** Opening TASK INPUTS block **

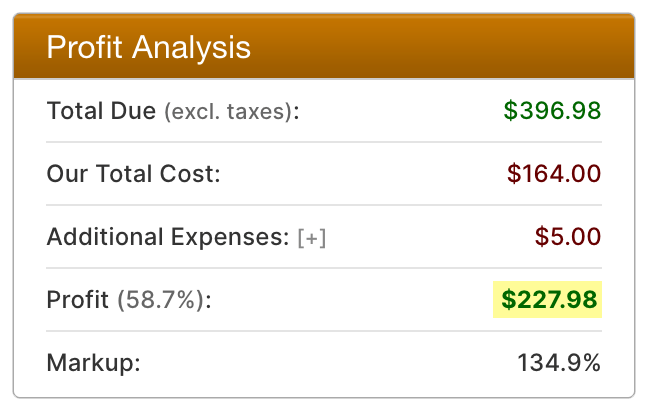Expand Additional Expenses with the [+] control

click(312, 238)
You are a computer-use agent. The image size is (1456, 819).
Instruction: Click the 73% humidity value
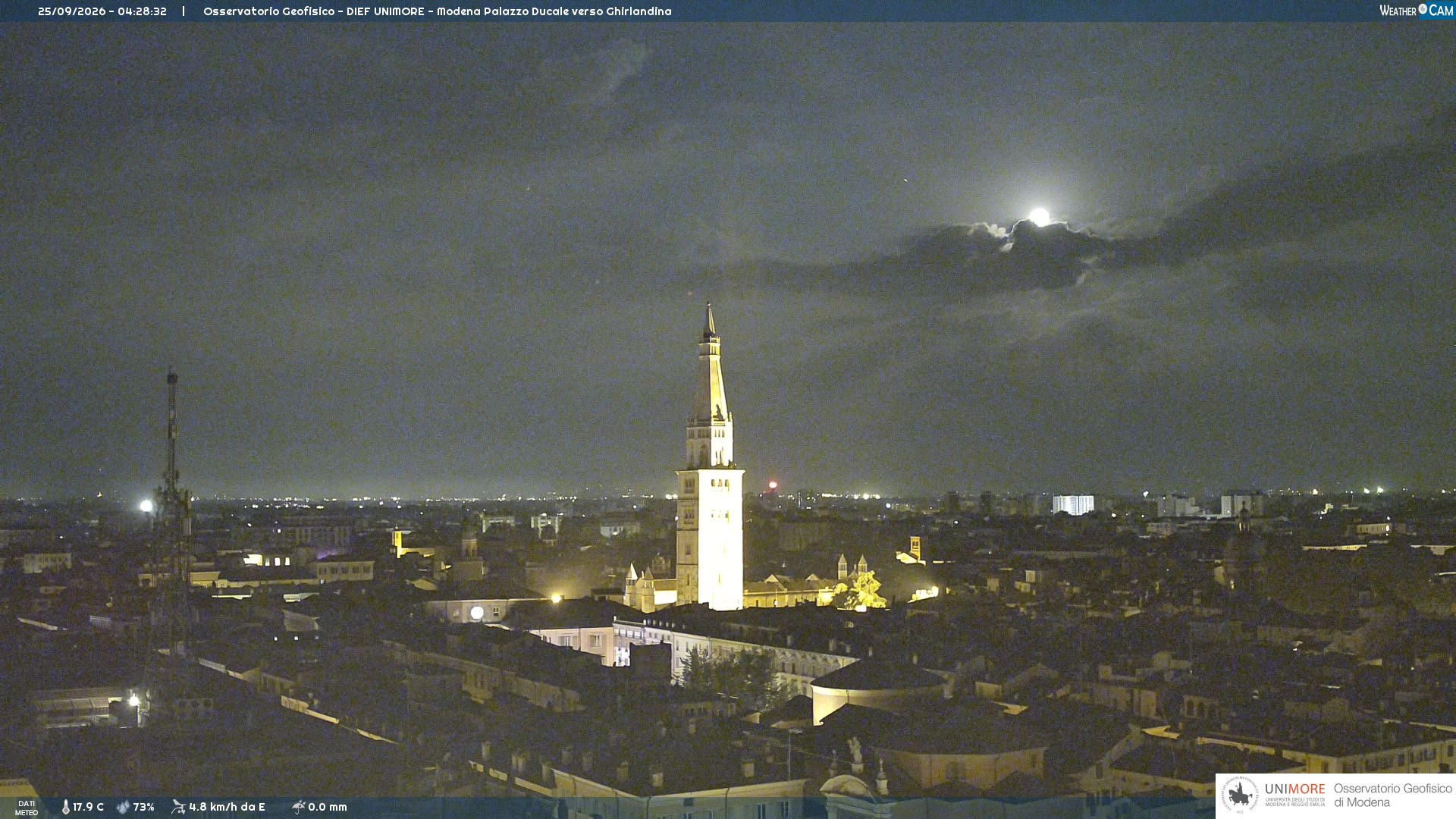[x=143, y=807]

** Closing TASK INPUTS block **

In the records above, find the line containing "You are a computer-use" and restate it and every line after it word for word, all pictures excluded.

THE COMPLETED TASK =>
You are a computer-use agent. The image size is (1456, 819).
Instruction: Click the 73% humidity value
[x=143, y=807]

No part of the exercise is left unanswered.